> Aim of the exercise
Quote the passage on hospital chaplains word for word, from "His daughter, Dr." up to and including "been waiting for.".

> Text section
[Start of section]

Today’s chaplains work to bridge the gap between the daily procedure of hospital trauma and the staggering force of emotional response. “We work with sane people under insane conditions,” said Dr. Stewart. “People are just so hysterical here. They’ve lost many of the anchorages in their life, and chaplains help to reconnect people with their spiritual roots, which can be enormously stabilizing.” Ideally, chaplains offer some shred of solace to people left reeling under the grip of tragedy so total that all sense and structure collapse.

“Doctors help people transition to death. But when you get to the point when you can’t help, we ask a chaplain,” said Dr. Jose Salvana, an HIV specialist at Yale-New Haven. “In a depressed patient, talking to a chaplain can be therapeutic. It’s sort of like another medical intervention.”

Dr. Salvana remembers one instance in which an elderly man’s health had deteriorated so much that the patient was delirious with dementia and spiking fevers sporadically. The patient’s daughter was very attached to her father, but the medical staff ultimately convinced her that the least painful option was to ease him into comfort care. But the patient held on; though he’d been expected to die within 24 hours, he was still alive three days later. Dr. Salvana began to worry that he’d made the wrong decision by abandoning aggressive life support measures. He asked Reverend Beattie to come in and talk to the elderly man. The patient died the next day.

His daughter, Dr. Salvana says, finally felt at ease. She left thinking that the chaplain’s visit was what let her father go, what he had been waiting for.

***

It’s a beautiful November afternoon — one of those brisk fall days when the leaves explode in oranges and reds. The view outside the hospital windows is dizzying. You can see beyond New Haven, past the trim, glossy hospital buildings, past Yale’s imperial spires. The rooftops are sharp against an incandescent sky. I’ve never seen the city look so fresh and bold and bright.

[End of section]

> Data shown
[Start of section]

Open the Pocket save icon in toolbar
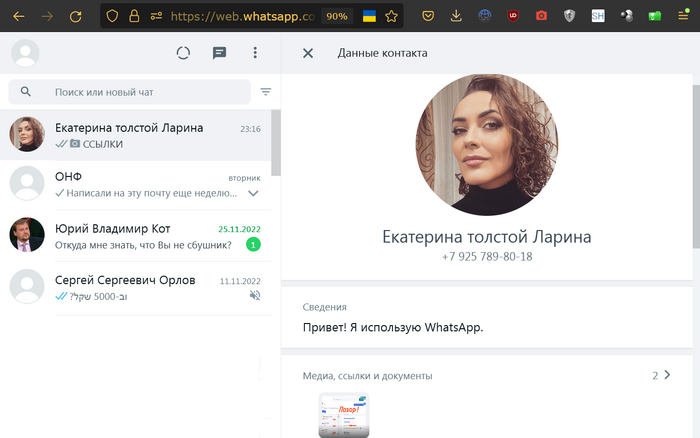This screenshot has width=700, height=438. click(428, 16)
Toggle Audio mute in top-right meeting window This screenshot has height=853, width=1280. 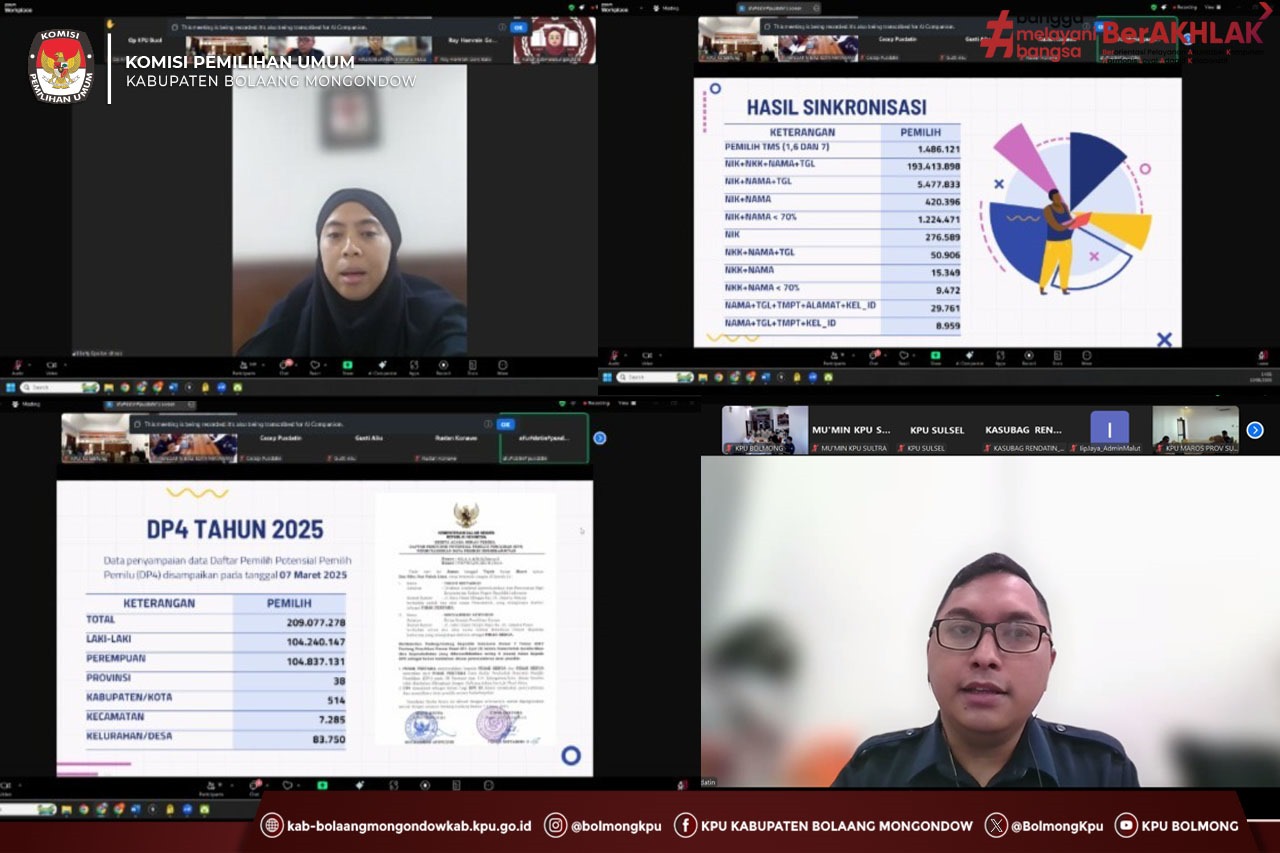click(613, 357)
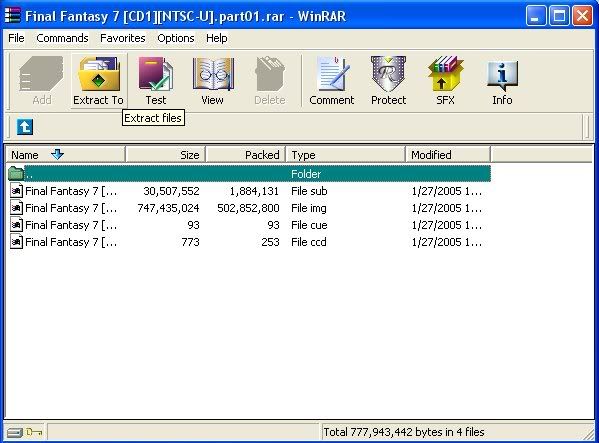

[End of section]

> Answer for the task
His daughter, Dr. Salvana says, finally felt at ease. She left thinking that the chaplain’s visit was what let her father go, what he had been waiting for.